We are also reimbursed by our vendors for certain advertising costs incurred by us that benefit our vendors. Such
amounts are recognized as a reduction of marketing and sales expense if the advertising (1) is specific to the
vendor, (2) represents an identifiable benefit to us, and (3) represents an incremental cost to us. Otherwise,
vendor reimbursements are recognized as a reduction of cost of revenue as the related revenue is recognized.
Vendor reimbursements of advertising costs of $45 million, $39 million, and $31 million reduced marketing and
sales expense for the fiscal years ended March 31, 2013, 2012 and 2011, respectively. For the fiscal years ended
March 31, 2013, 2012 and 2011, advertising expense, net of vendor reimbursements, totaled approximately
$240 million, $321 million, and $312 million, respectively.
Software Development Costs
Research and development costs, which consist primarily of software development costs, are expensed as
incurred. We are required to capitalize software development costs incurred for computer software to be sold,
leased or otherwise marketed after technological feasibility of the software is established or for development
costs that have alternative future uses. Under our current practice of developing new games, the technological
feasibility of the underlying software is not established until substantially all product development and testing is
complete, which generally includes the development of a working model. The software development costs that
have been capitalized to date have been insignificant.
Stock-Based Compensation
We are required to estimate the fair value of share-based payment awards on the date of grant. We recognize
compensation costs for stock-based payment awards to employees based on the grant-date fair value using a
straight-line approach over the service period for which such awards are expected to vest.

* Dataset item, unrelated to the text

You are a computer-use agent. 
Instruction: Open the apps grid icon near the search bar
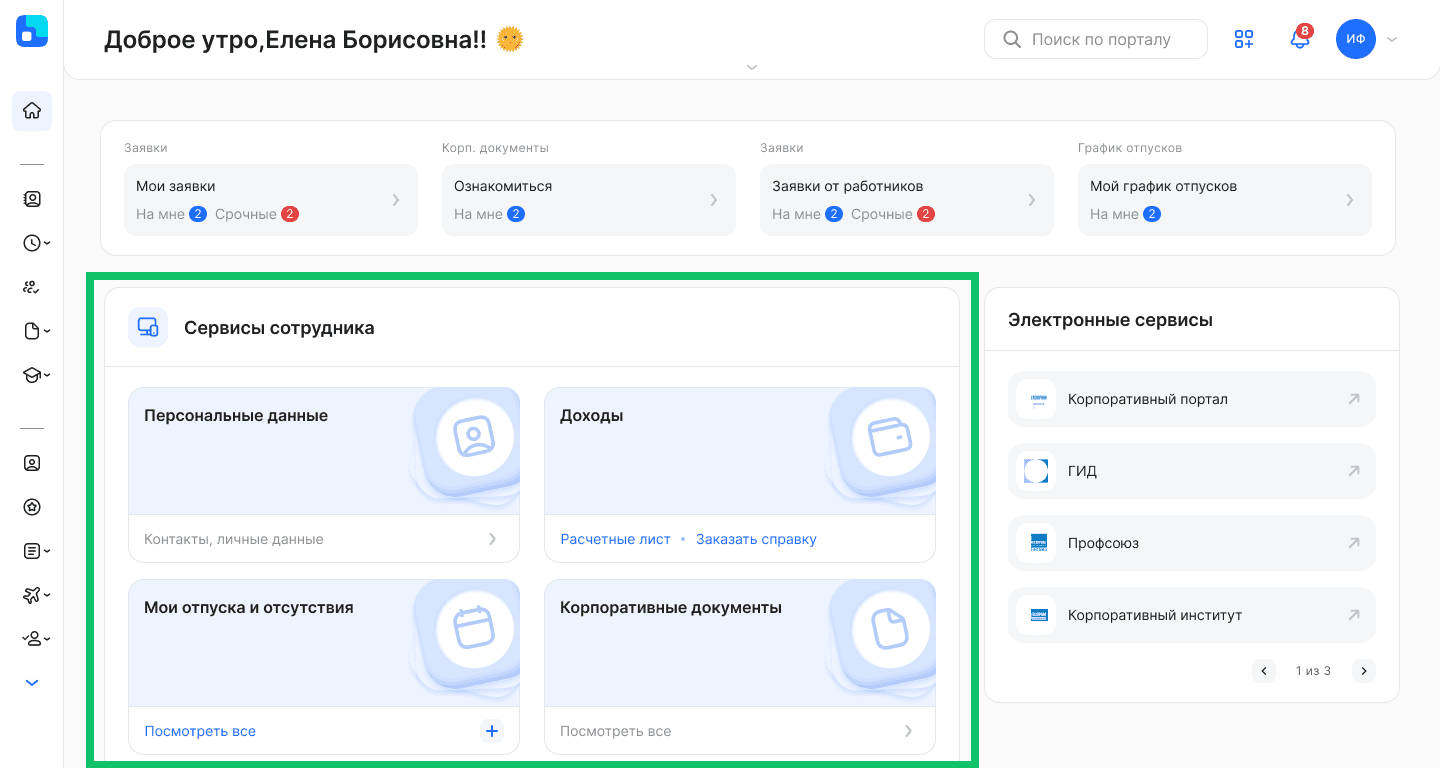[1244, 39]
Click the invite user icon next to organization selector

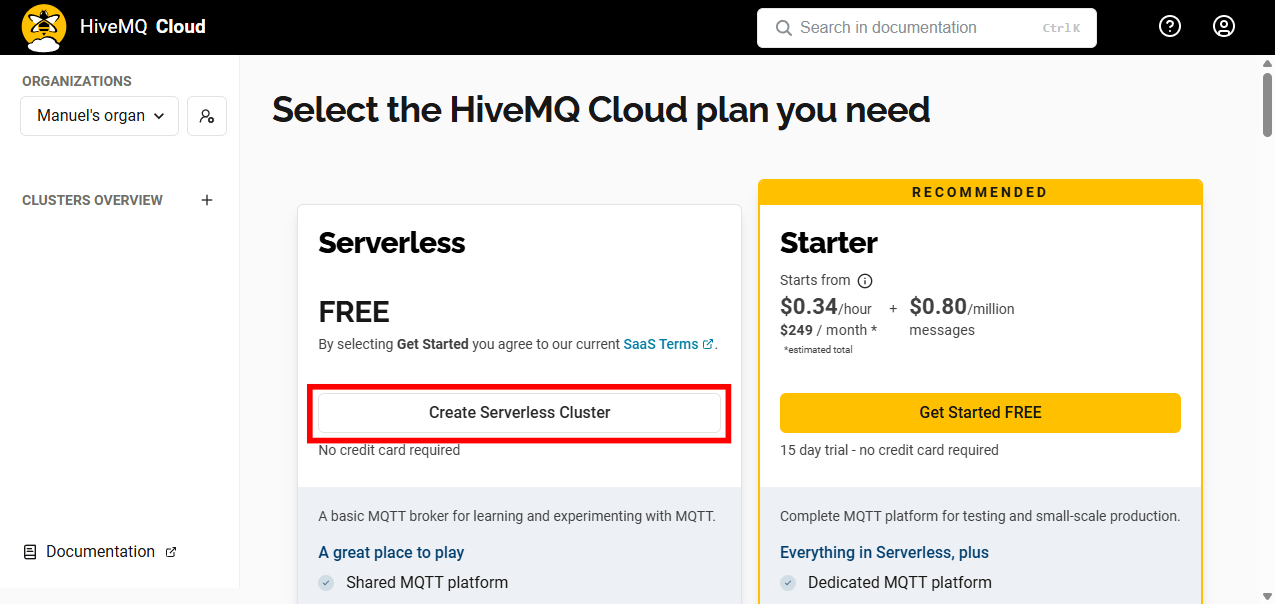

We determine the fair value of our share-based payment awards as follows:
Restricted Stock Units, Restricted Stock, and Performance-Based Restricted Stock Units. The fair value of
restricted stock units, restricted stock, and performance-based restricted stock units (other than market-
based restricted stock units) is determined based on the quoted market price of our common stock on the
date of grant. Performance-based restricted stock units include grants made (1) to certain members of
executive management primarily granted in fiscal year 2009 and (2) in connection with certain
acquisitions.
Market-Based Restricted Stock Units. Market-based restricted stock units consist of grants of
performance-based restricted stock units to certain members of executive management that vest
contingent upon the achievement of pre-determined market and service conditions (referred to herein as
"market-based restricted stock units"). The fair value of our market-based restricted stock units is
determined using a Monte-Carlo simulation model. Key assumptions for the Monte-Carlo simulation
model are the risk-free interest rate, expected volatility, expected dividends and correlation coefficient.

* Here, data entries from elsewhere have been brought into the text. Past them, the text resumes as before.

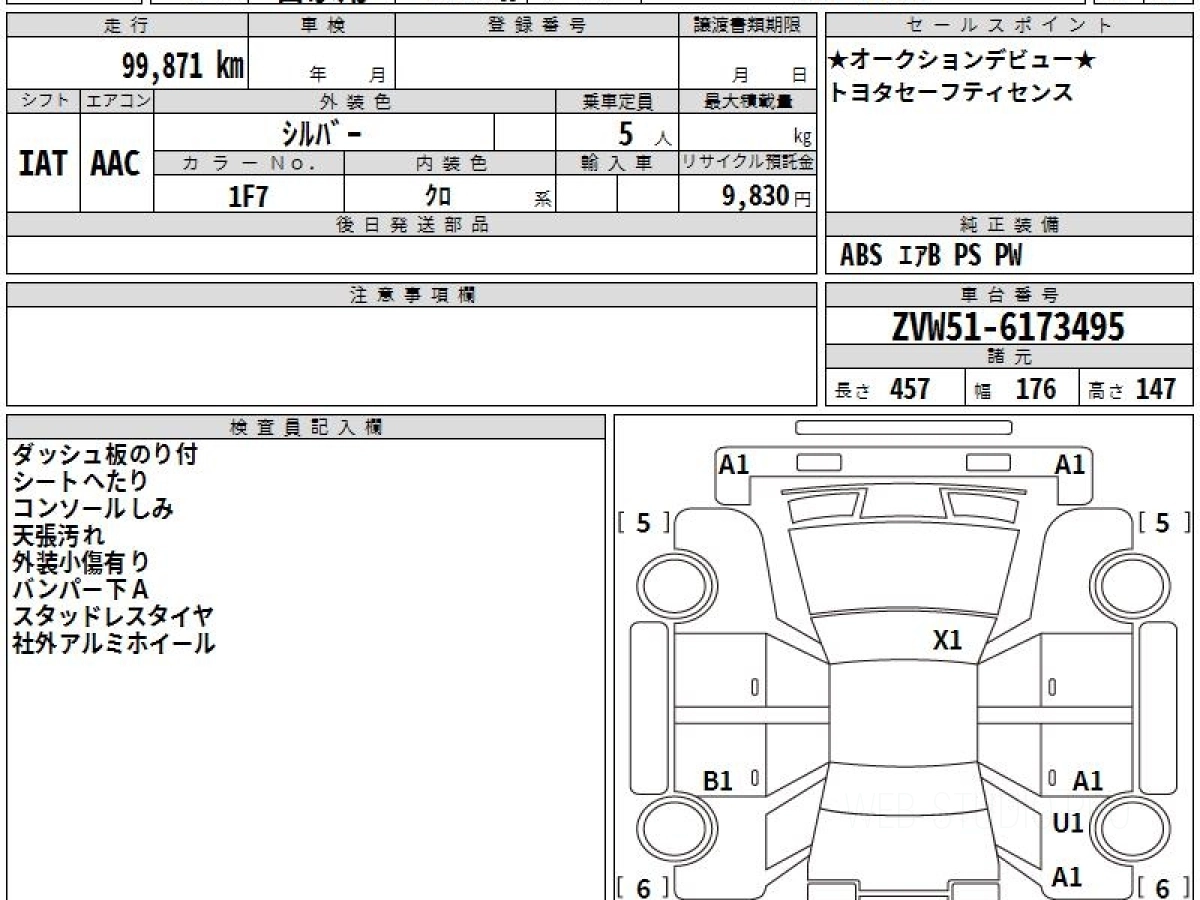
Task: Select the A1 mark at the diagram's top-right corner
Action: tap(1070, 464)
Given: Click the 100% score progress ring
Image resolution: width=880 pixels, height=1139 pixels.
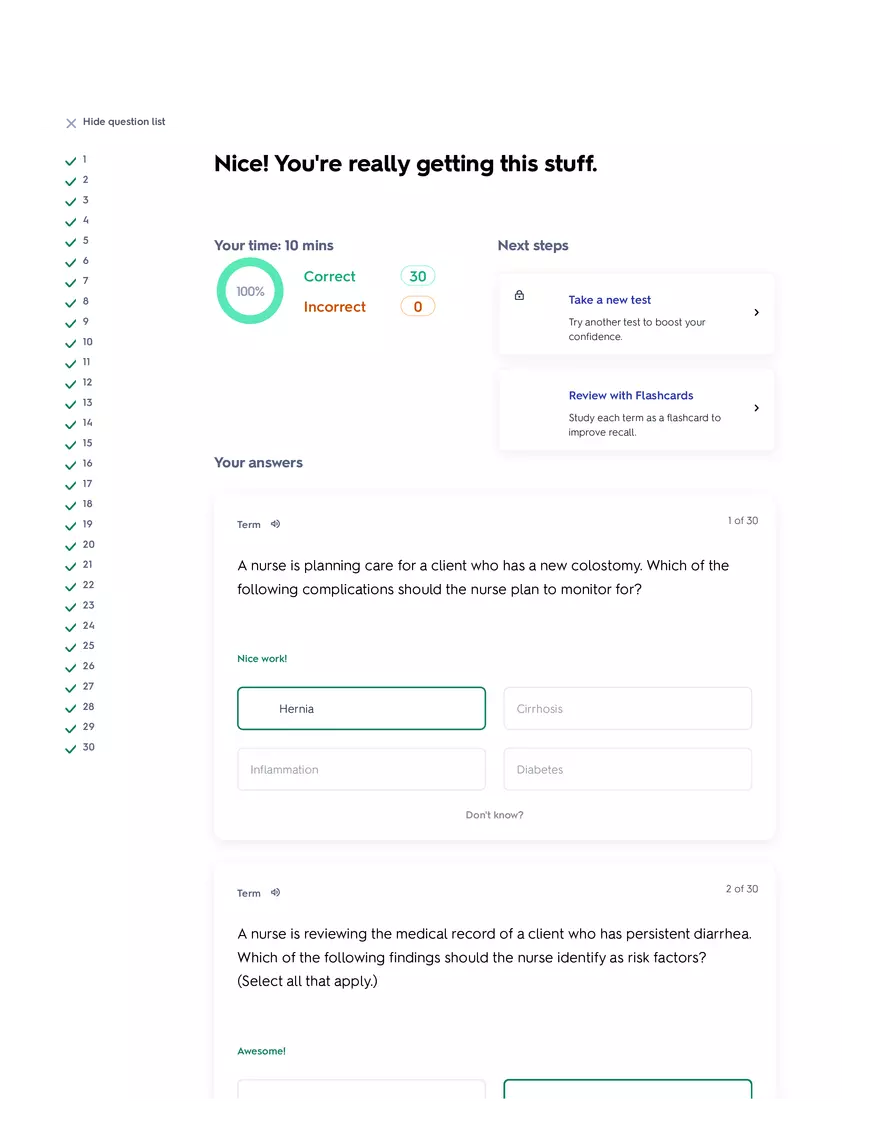Looking at the screenshot, I should (250, 291).
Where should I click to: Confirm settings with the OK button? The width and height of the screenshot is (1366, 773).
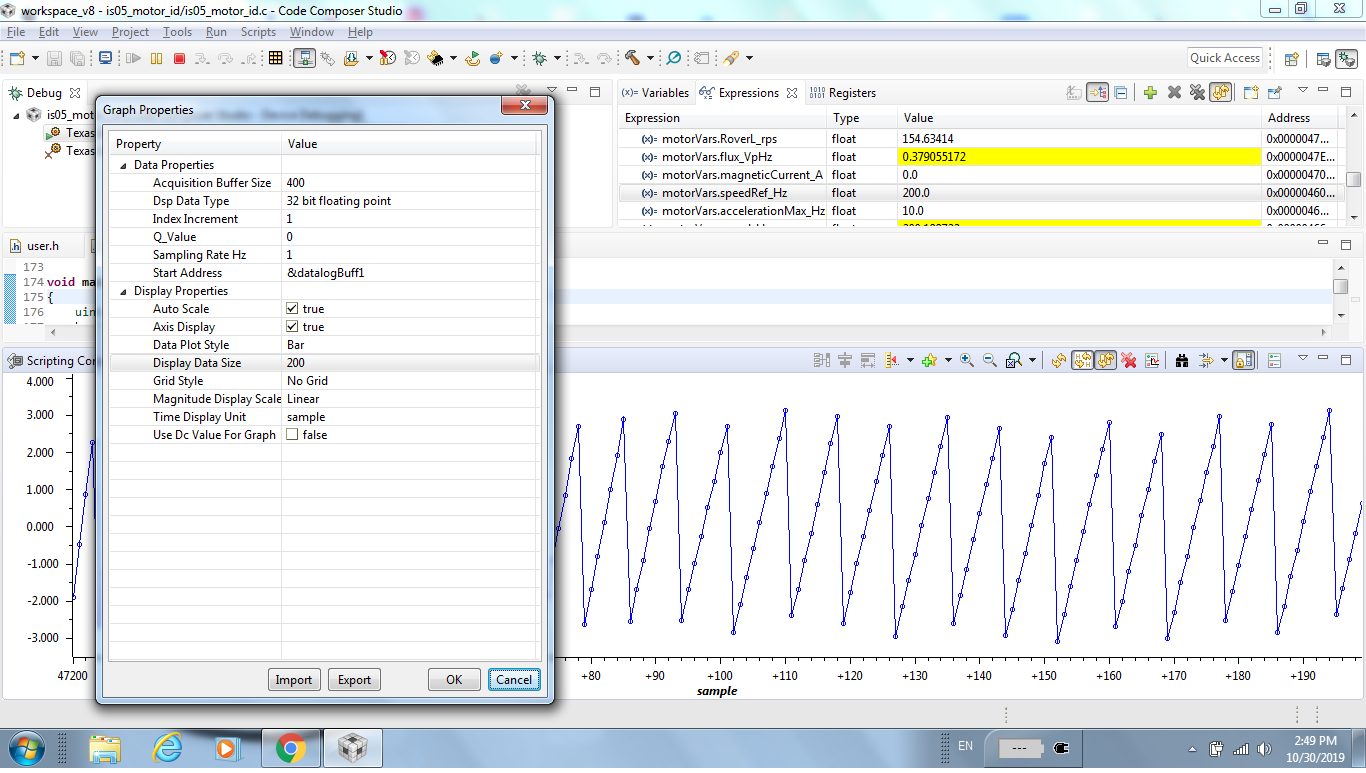(x=454, y=679)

Stock Options and Employee Stock Purchase Plan. The fair value of stock options and stock purchase
rights granted pursuant to our equity incentive plans and our 2000 Employee Stock Purchase Plan
("ESPP"), respectively, is determined using the Black-Scholes valuation model based on the multiple-
award valuation method. Key assumptions of the Black-Scholes valuation model are the risk-free interest
rate, expected volatility, expected term and expected dividends.